Bob Violino | Nov. 20, 2012
Poor communication, shortsighted contracts -- don't get derailed by an IT outsourcing agreement gone awry

"A decision was made to continue to supplement with independent contractors to address these smaller, one-off projects and to fill service gaps," says Infante, who declined to identify the chemical company. "The arrangement quickly became difficult to manage and the outsourcer was removed."

One of the main causes for the failed outsourcing engagement, which resulted in both lost time and increased costs, were underestimating the effort needed to manage the outsourcing relationship, Infante says.

"Where the client thought it would take one or two individuals to manage the interface with the vendor, it actually took many more of the company's resources," he says.

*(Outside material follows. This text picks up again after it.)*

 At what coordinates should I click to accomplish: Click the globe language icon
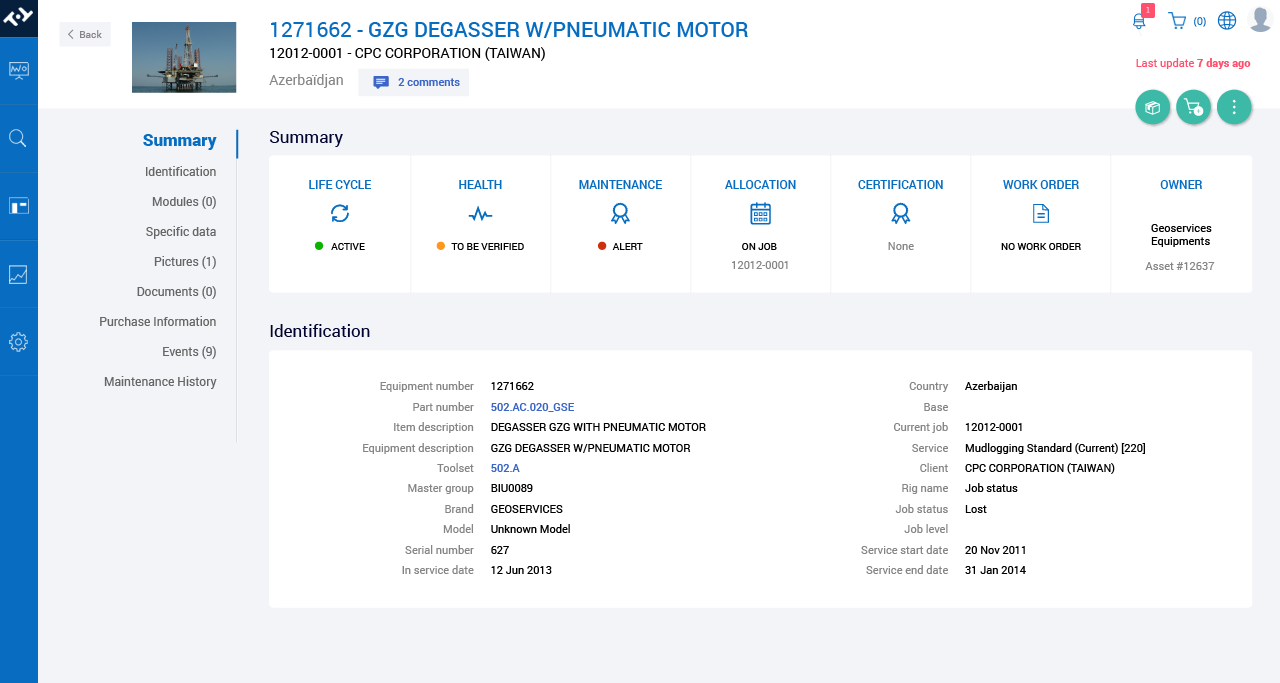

In addition, the client's interpretation of what it was buying -- based on what it was told by the outsourcing vendor's sales team -- wasn't interpreted the same way by the vendor's implementation and service teams.

How could these kinds of problems be avoided? "Know thyself," Infante says.

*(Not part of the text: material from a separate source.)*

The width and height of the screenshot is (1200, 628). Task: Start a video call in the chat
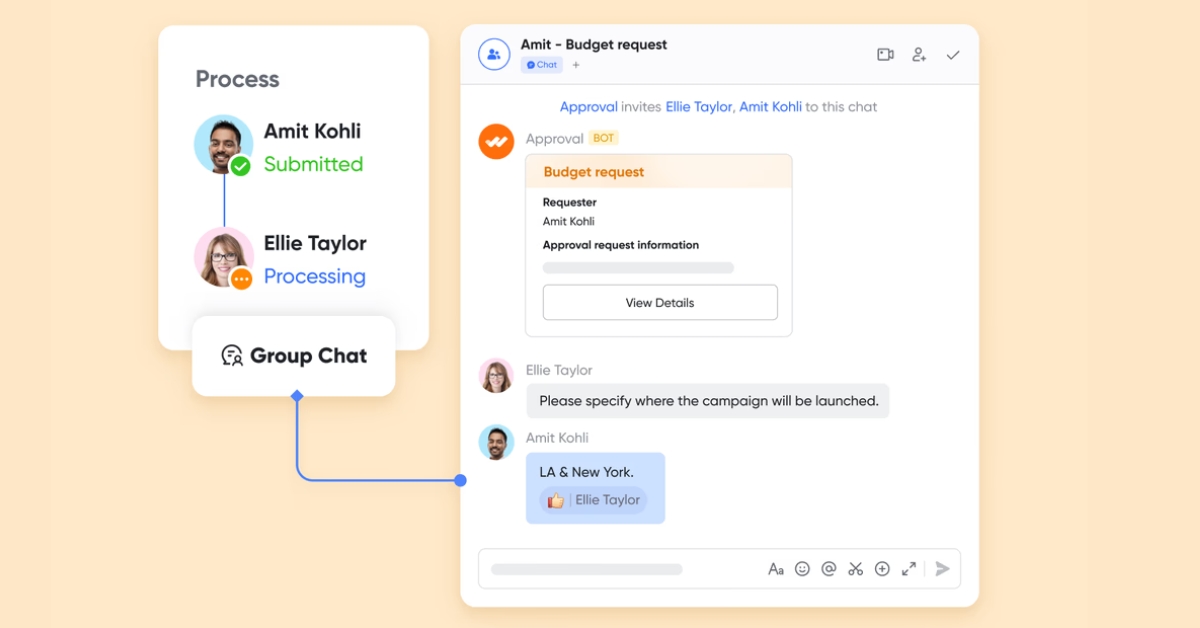(885, 55)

"The hardest thing for many businesses to do is properly assess their real needs and, more importantly, their current position regarding the state of IT. Properly defining these two components will ultimately determine what can/should be outsourced and which company best matches their needs."

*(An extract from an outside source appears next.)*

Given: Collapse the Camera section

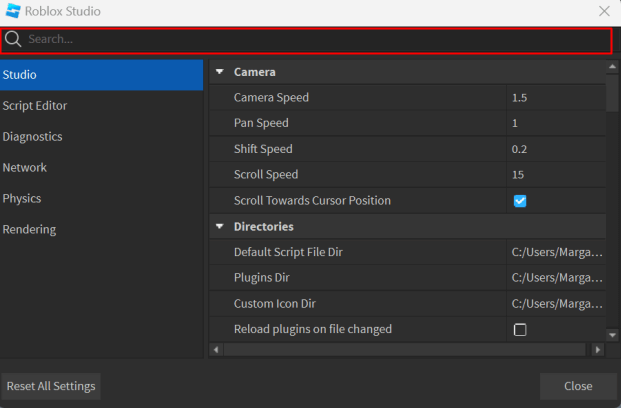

Outsourcing nightmare No. 6: Metrics without enough granularity to be meaningful

 Todd Taylor tells tale of an outsourcing arrangement gone awry due to differing needs among business divisions.

Taylor, an attorney at Moore & Van Allen, who focuses on outsourcing and other technology issues and is familiar with the case, says the arrangement involved a large, multinational corporation and a large, highly regarded technology services company.

The multinational had multiple business units that provide services for consumers and businesses, Taylor says. It outsourced portions of its network operations and infrastructure to the technology services company to support multiple divisions, each of which had different needs.

The client spent time with the service provider coming up with service-level arrangements. But the service-level metrics were typically configured on a clientwide basis.

"In other words, in determining whether a service-level metric was met -- or not met -- performance was judged for the client on an enterprisewide basis rather than on a division or line-of-business basis or a specific service element basis," Taylor says.

In many cases, certain business units or functions weren't receiving acceptable services, and this potentially hindered the ability of those units to meet their customers' needs on a timely basis.

"The client had little contractual ability to demand correction of the problems, as the service provider was generally meeting the service-level metrics when such metrics were measured on an enterprise-wide basis," Taylor says. "Even when service levels were not being contractually met, the penalties often were not meaningful enough to incentivize the service provider to change behavior."